On the Staten Island Railway, the Richmond Valley station only allows for the first three cars to open, due to the short platforms which cannot fit four 75 ft cars. In addition, the last car for St. George-bound trains do not open at Clifton, due to the wide space from trains caused by the platform's curvature. Before they were demolished in 2017, the Atlantic and Nassau stations only allowed the last car of a train to open its doors at the platforms.

In Boston, the boarding platform at the Bowdoin terminus of the MBTA Blue Line accommodates only four of the train's six cars; passengers must press buttons to open the doors.

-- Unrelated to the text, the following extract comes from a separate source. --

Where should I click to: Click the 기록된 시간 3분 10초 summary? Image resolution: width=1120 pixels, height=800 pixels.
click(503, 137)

Similar selective door operation protocols are used on many commuter rail lines within the Northeast megalopolis since some commuter rail stations have platforms that are too short to accommodate longer trains.

In Seattle, the Satellite Transit System at Seattle-Tacoma International Airport uses selective door operation on the loop connecting the South Satellite (the airport's international concourse) with the airport's main terminal. Passengers on most international flights arrive at the South Satellite, where they are inspected by U.S. Customs and Border Protection officials; after clearing inspection, passengers have the option of waiting in line to be inspected by the Transportation Security Administration so that they may access the rear two cars and secure area of the airport (to catch a connecting flight) or directly boarding the first train car which transports them to the airport exit and the baggage claim area. The platform screen doors that provide access to the first car of the train do not open at the station serving Concourse B of the airport to prevent unscreened passengers from accessing the concourse.

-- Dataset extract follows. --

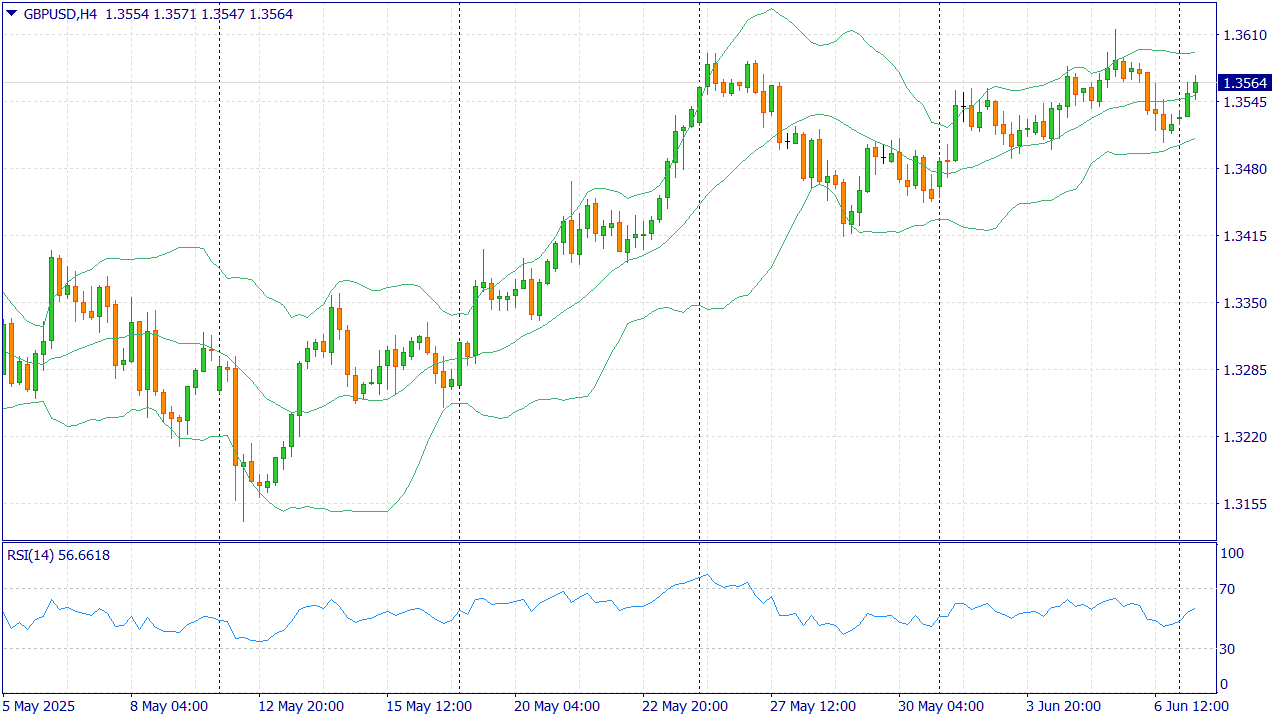This screenshot has height=720, width=1280.
Task: Click the 22 May 20:00 time label
Action: pyautogui.click(x=685, y=706)
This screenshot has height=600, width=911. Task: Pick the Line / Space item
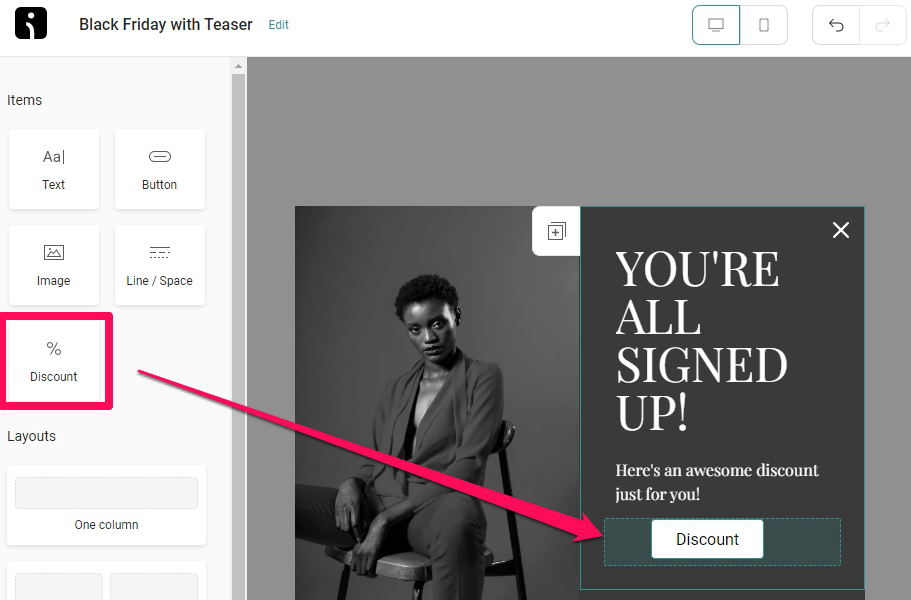point(160,265)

In many NSW TrainLink stations in New South Wales, Australia, due to shorter platform length than trains, only selected doors will open. One example would be Wondabyne railway station or Zig Zag railway station, where the extremely short length of platform only allows rear door (next to crew cab) on the last carriage to be opened.

In New Zealand, “selective door opening” is used on the Wairarapa Connection commuter train, as the Maymorn railway station platform is not long enough to accommodate all the carriages, and Maymorn passengers are restricted to the first three carriages.

==Limitations==
Most modern Selective Door Opening (SDO) systems receive their positioning data from the Global Positioning System (GPS). As the train arrives at a station, the GPS determines the location for the train's SDO control, which contains a database with a Unique Location Identifier (ULI) for each station. This then enables the correct number of coaches to be opened to suit the length of the platform. However this system is reliant on the train stopping in the correct position, since the SDO will authorise the doors to open as long as the train is within 300 metres of the station. Depending on which system is in use, SDO may not prevent the doors from being opened where there is no platform if;
- The train stops beyond the appropriate stop mark and the driver releases the doors
- The train stops before the appropriate stop mark and the driver releases the doors
- The driver releases the doors on the wrong side of the train

==Local door operation==
Selective Door Operation is different from Local Door Operation (LDO), which is used on many trains by train crew and other staff. It is where a single door on a train is operated by its train crew from a crew operated switch, often on a train door control panel operated by the train's guard. This differs from the Emergency Door Release or Egress that can be used by the general public in case of an emergency, this usually requires a cover to be removed or broken to operate and would never usually be used in the normal course of a journey.